La durée de la tutelle

Publié le 21 mai 2014

La durée de la mesure de tutelle est fixée par le juge. Elle peut être modifiée par la suite et prend fin dans certains cas précis.

La durée maximale de la tutelle

La durée maximale de la tutelle ne peut être supérieure à 5 ans. Le juge des tutelles peut renouveler sa durée mais dans cette limite et si l’état de la personne en cause le justifie.

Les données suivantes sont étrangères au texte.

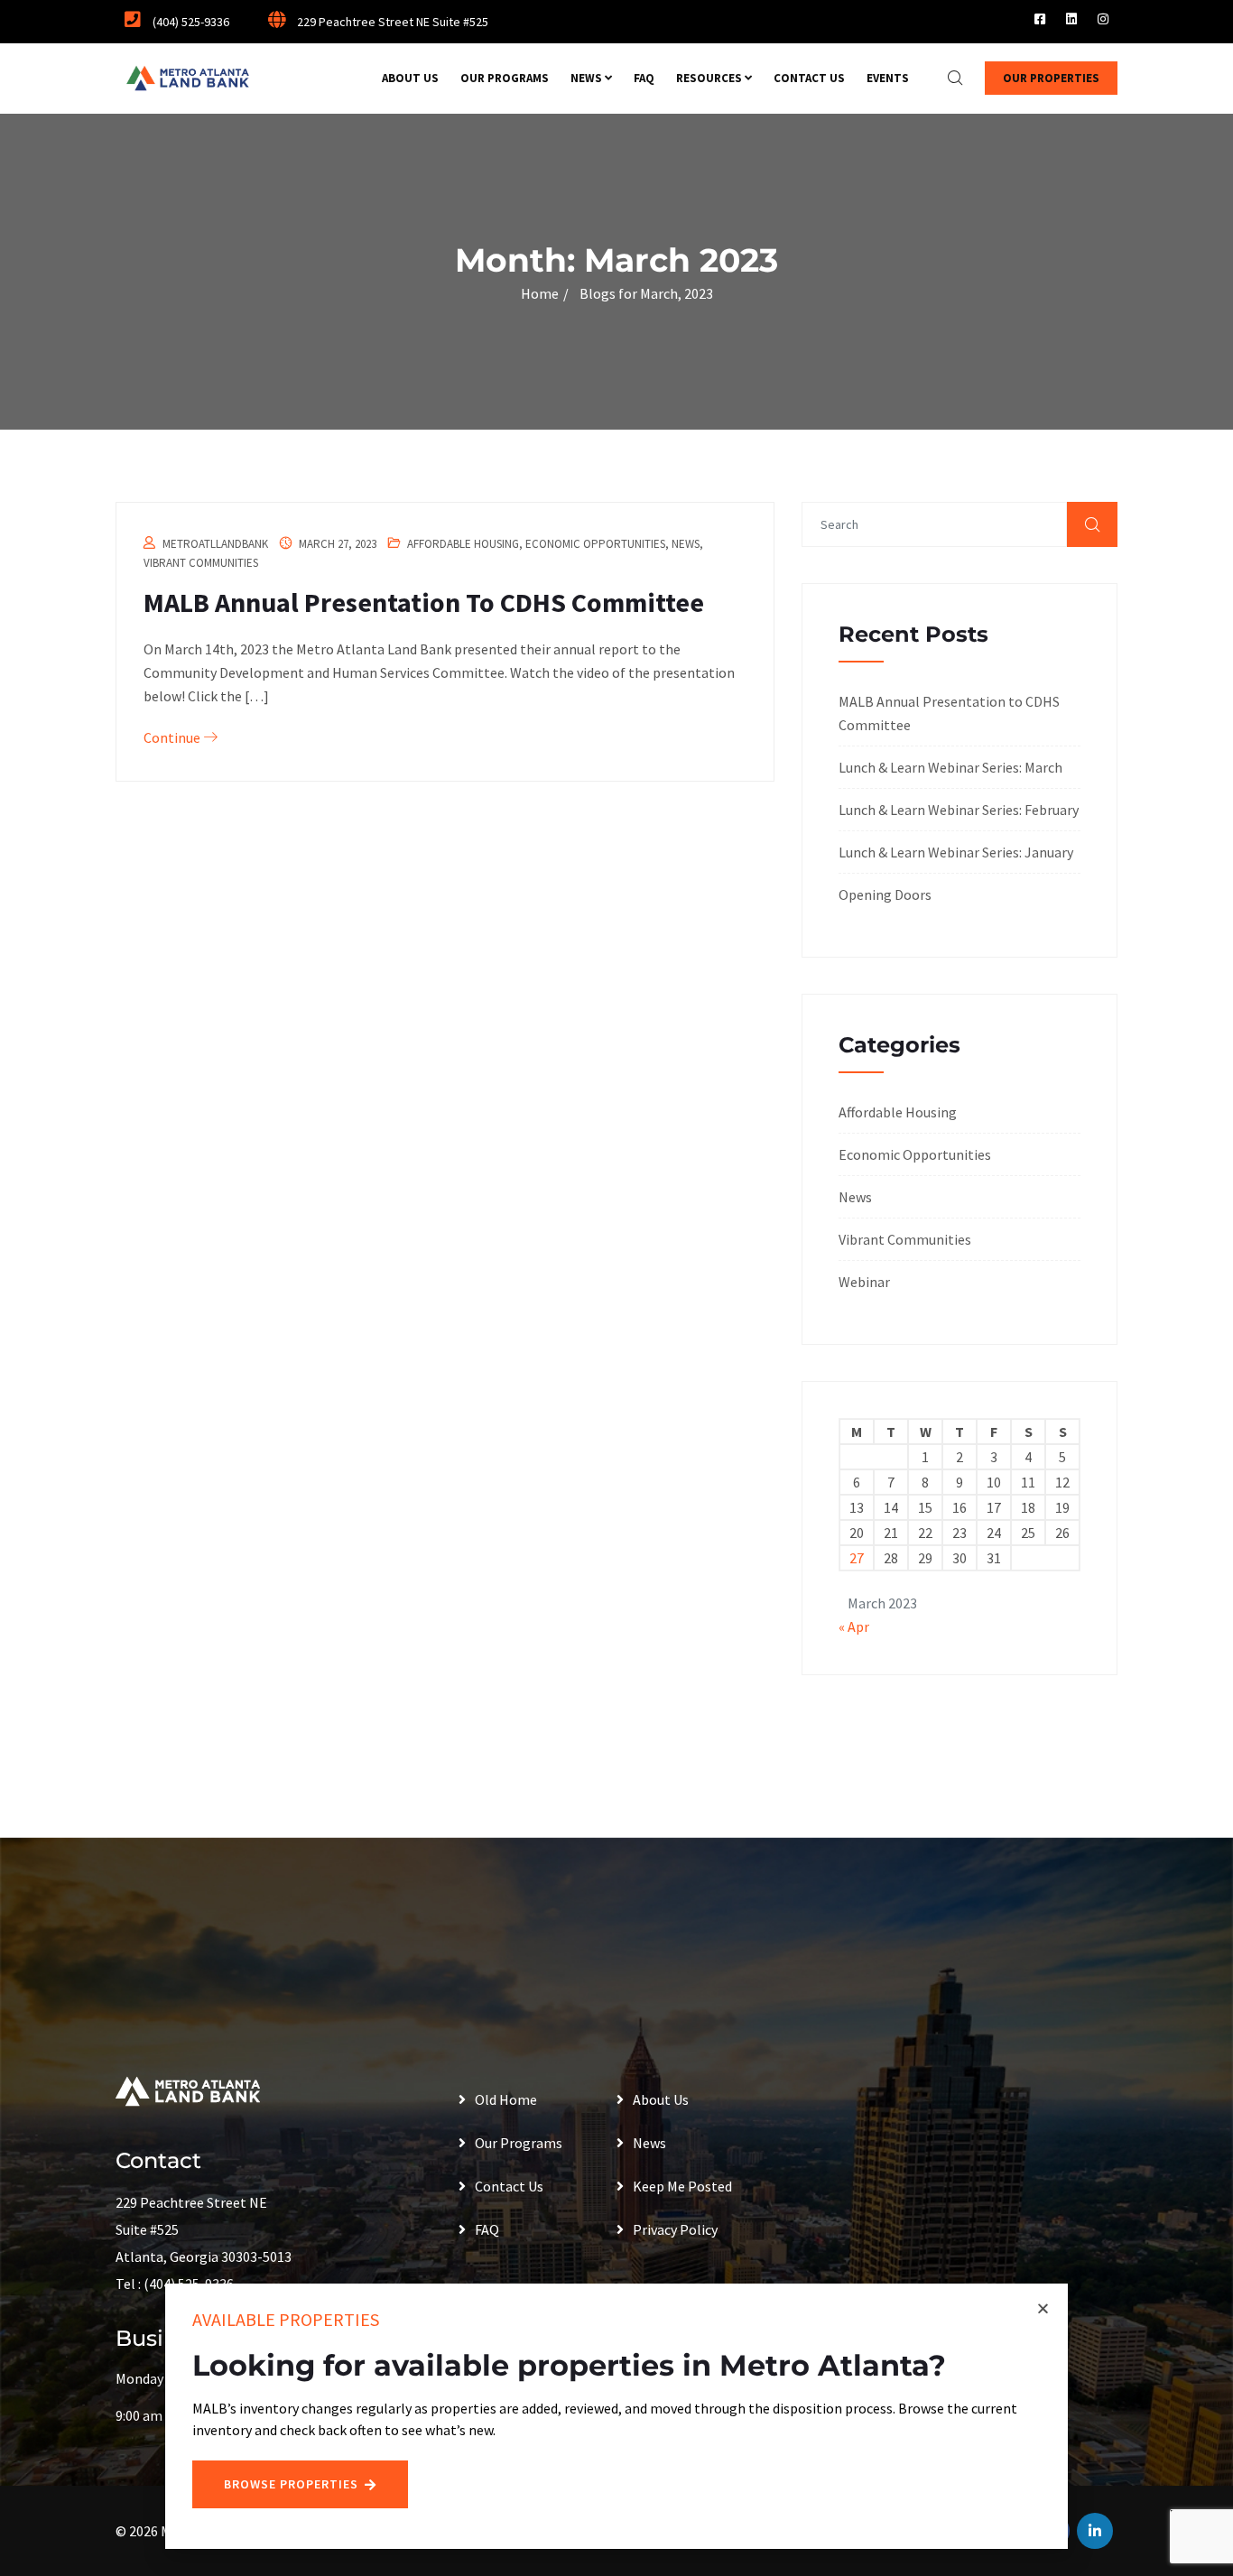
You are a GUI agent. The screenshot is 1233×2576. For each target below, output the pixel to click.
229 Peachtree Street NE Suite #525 (391, 22)
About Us (410, 78)
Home (540, 293)
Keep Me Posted (682, 2186)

Si l’état du majeur est tel qu’aucune amélioration de son état ne semble être possible, le juge peut prendre une décision qui fixe une durée qui excède les 5 ans, durée qu’il détermine. Cette décision doit être motivée et l’avis d’un médecin est requis.

Modification de la durée

Quelle que soit la durée fixée dans le jugement, en cas d’évolution de l’état de santé de la personne protégée, celle-ci  peut être réduite. Le juge recueille l’avis de la personne chargée de la mesure de protection (le tuteur).

Fin de la tutelle

La tutelle prend fin :

  • au décès de la personne protégée,
  • à l’expiration de la durée fixée par le juge, en absence de renouvellement,
  • en cas de jugement de mainlevée (si les circonstances le justifient), la demande peut être faite par le majeur lui-même ou toute personne ayant qualité pour demander la mise sous tutelle,
  • si la personne établit sa résidence à l’étranger et si cela empêche le suivi et le contrôle de la mesure,
  • si la mesure est modifiée et transformée en curatelle.

Les effets de la tutelle

Publié le 21 mai 2014

La tutelle produit des effets à plusieurs niveaux. D’une part, cette mesure peut concerner des décisions relatives à la personne protégée et d’autre part, des actes relatifs à la gestion de son patrimoine.

L’information de la personne protégée

Le majeur sous tutelle doit pouvoir être informé par le tuteur de tous les éléments relatifs à sa situation personnelle, des actes à accomplir, leur utilité, l’éventuelle urgence et leurs effets. La personne chargée de la protection doit communiquer ses informations d’une façon adaptée à l’état du majeur protégé.

Les actes strictement personnels

Il y a des actes qui concernent la personne du majeur pour lesquels son consentement est requis. Le tuteur ne peut pas le représenter pour ces actes. Il s’agit des actes relatifs aux enfants (reconnaissance d’un enfant, exercice de l’autorité parentale…).

Les autres actes liés à la personne du majeur protégé

Pour les autres actes liés à la personne, si le majeur est dans l’incapacité de prendre une décision éclairée, le juge ou le conseil de famille peut décider que le tuteur l’assistera et le cas échéant, le représentera. Le tuteur peut prendre une décision sans autorisation préalable uniquement dans les cas d’urgence.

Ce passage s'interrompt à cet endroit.